"My education gave me the opportunity to be the person that I wanted to be,” said Safeena Husain, elaborating on the thought behind Educate Girls. An active social worker, Husain’s Educate Girls currently works with over 21,000 schools across 15 districts in India.
The pilot plan started in a school in Pali district in 2004. So far, the organisation has enrolled over 200,000 girls in schools, claiming to have retained 90% of their students.
Educate Girls focuses on three objectives – increased enrolment and retention of girls and improved learning outcomes for all children. It follows systemic reforms as its program model.
Husain grew up in Delhi and went on to graduate from London School of Economics (LSE). She then moved to the US where she studied community-based global development.
Her father's daughter
She sees her father as a champion of her own educational desires. She told SheThePeople.TV, “As a young girl, my father allowed me to live in an ashram (monastery) in Rishikesh, read scriptures and follow my own path. I know many people had dissuaded him from sending me (read ‘a daughter’) to a foreign land for higher education, but he supported my decision without any questions asked.”
So what triggered her to start Educate Girls, she recollected, “When I was on an assignment setting up a clinic in Nainital (Uttarakhand) where my father had accompanied me. The women in that village asked my father how many children he had to which he replied “This is it. She is the only child!” Hearing this, the women felt deep sorrow for my father as if it were such a curse to have a daughter.”
“This incident stayed with me for several days and I could not hold myself from thinking about the other girls living in such communities who are often seen as a liability and a burden,” she added.
Shocking stats
So when she returned to India for good in 2004, she thought of conducting a test project in a region with the poorest indicators in terms of girls' education. But when she approached government agencies for information, she was shocked with the alarming statistics.
"Back then, there were 26 critical gender-gap (w.r.t education) districts in India; 9 of these were in Rajasthan alone. The state was, and continues to be, at the epicentre of female illiteracy, child marriage, dowry, teenage pregnancy leading to mortality and other issues," said Husain.
But it was in 2007 that she actually founded the organisation after Educate Girls crossed the 500 schools mark and saw some success in the programme. Initially, She started work with a small team, going door-to-door in the villages looking for out-of-school girls.
"I remember having countless doors slammed in my face, they would call us ‘mad dogs’! Many families were sceptical even talking to us because we enquired about daughters."
And now while things have become slightly better in the villages that Educate Girls work in, Husain says that convincing parents is still a huge challenge when tapping into a new district.
There is a huge divide between girls from urban and rural areas. And Husain in her early visits to the village realized girls graze cattle or fetch water while their brothers got ready for school.

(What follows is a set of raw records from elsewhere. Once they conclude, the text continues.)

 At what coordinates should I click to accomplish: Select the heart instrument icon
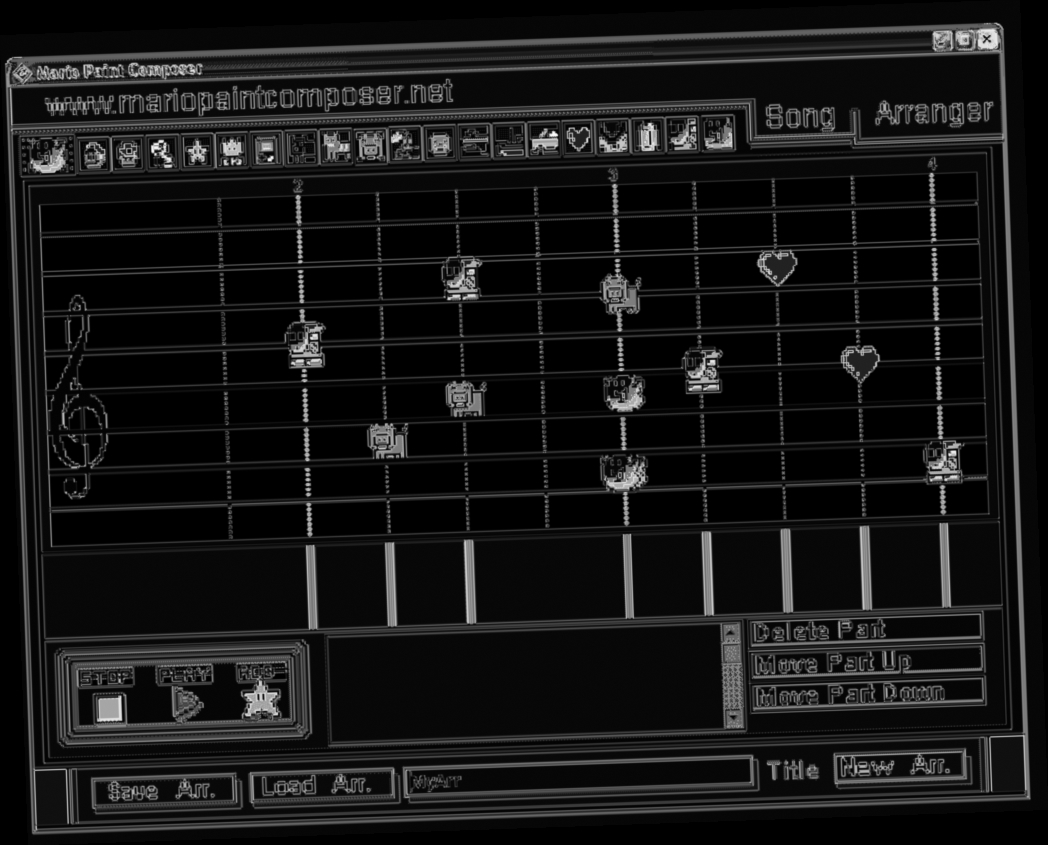(x=577, y=146)
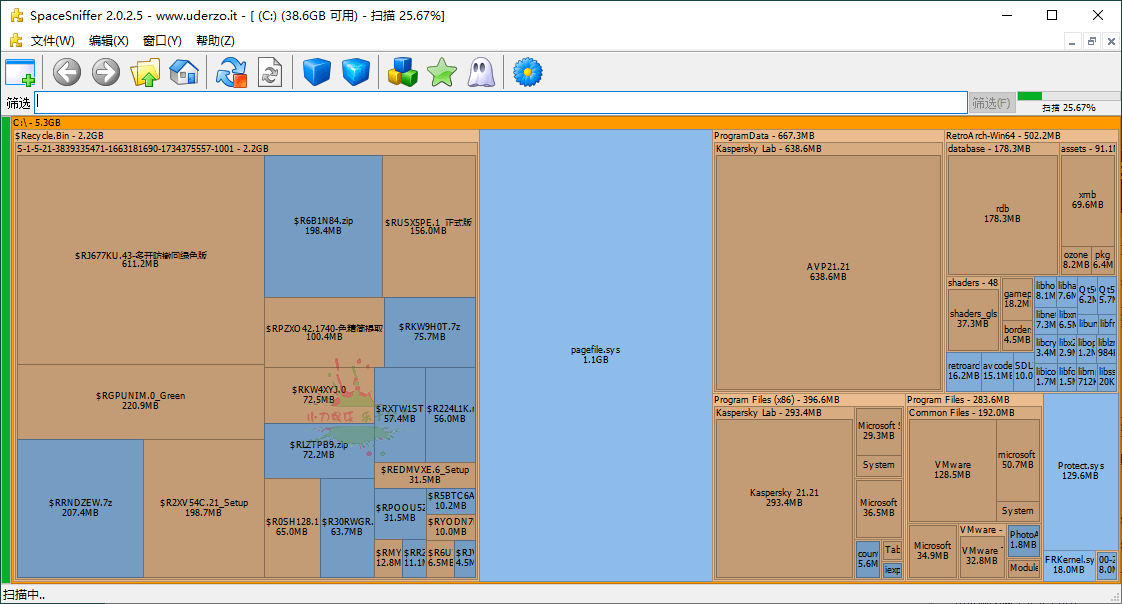The height and width of the screenshot is (604, 1122).
Task: Click the second glossy blue cube icon
Action: tap(356, 72)
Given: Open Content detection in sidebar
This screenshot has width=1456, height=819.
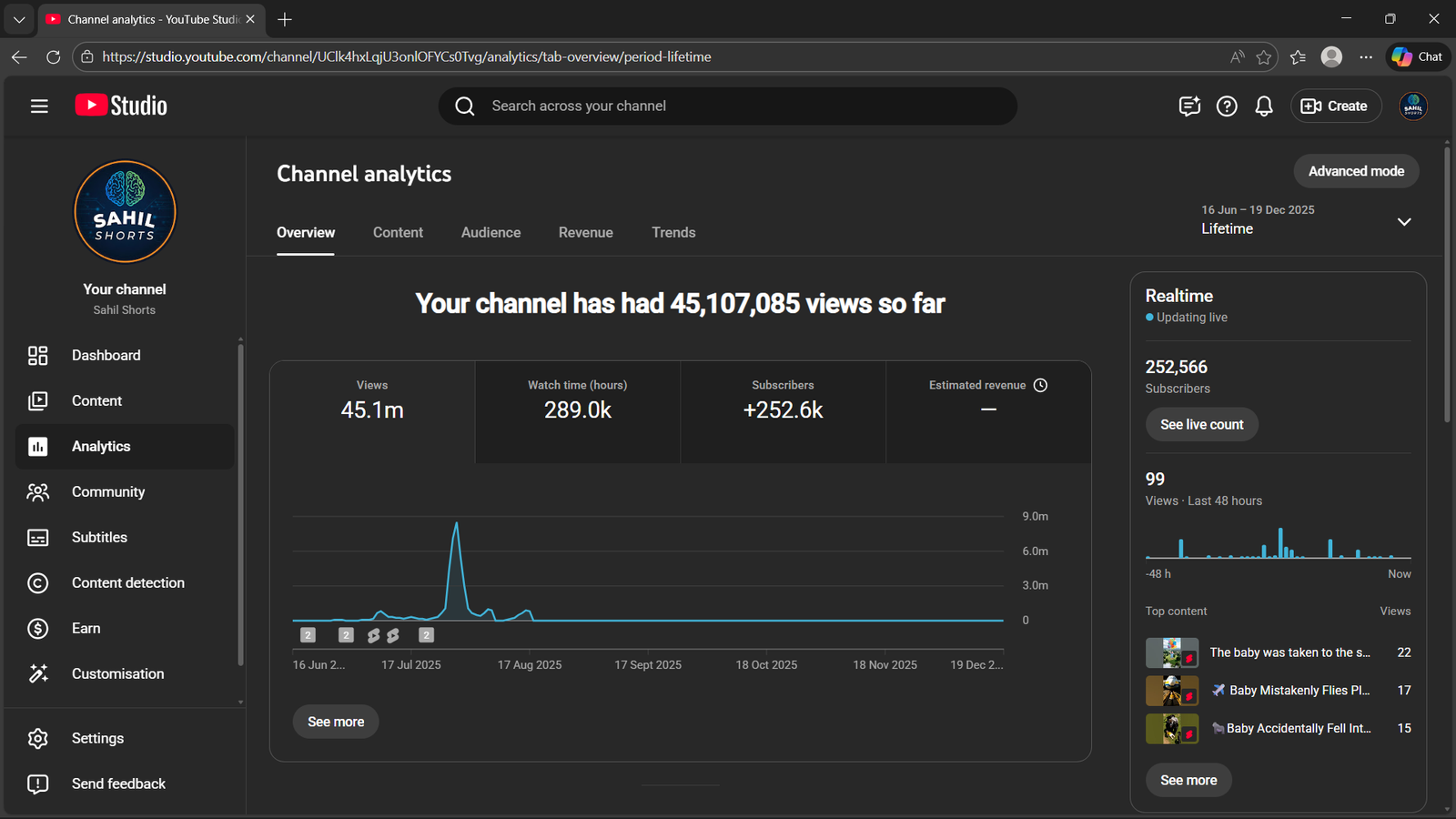Looking at the screenshot, I should click(127, 583).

"For so many girls, it’s a fight everyday to make it to school – they manage all the chores, help parents with agricultural work and sometimes even walk several kilometres before they can enter the school compound. Their enthusiasm and tenacity keeps me and our entire team going."
However, with the efforts of Educate Girls, girls, who a few years ago, thought that they were less important than boys, today play with boys in schools. "Young girls who were taught to be confined to kitchen today aspire of having a career. They are more aware of their rights and understand the importance of health, hygiene, nutrition, delayed pregnancy, financial independence etc. They are less vulnerable today," said Husain matter-of-factly.
Not a smooth journey
But the journey of reaching out to 2 lakh girls wasn't a smooth one for her. She had to fight a patriarchal mind-set in underprivileged communities at the grassroots.
On the work-related challenges she faced, Husain said, "In these secluded belts, finding talent with the right skills and competencies to run our program is the first big challenge we faced right after the organisation was founded."
"Managing government-relations was also a taxing job because of the public-private-partnership nature of our model, where there is a need to sign an MOU with the government. We hold a strong credibility today, but back then this was a huge challenge."
"Raising funds is the toughest aspect of running an NGO like Educate Girls. Because our model does not have the potential to generate income, there is high dependency on funding from grants, investors and the government," said Husain.
But success stories from the hinterlands is what brightens Husain's day.
She shares an anecdote, "A family told me that they take great pride in the fact that their daughter knows English names of animals, vegetables etc. The mother further told us 'These days we do not wait for my husband to accompany us to my mother’s home. My daughter reads out the bus number ensuring we board the right bus!'."
This is the power of an idea to change lives. This idea became an NGO and today so many girls are getting education, thanks to Safeena Husain.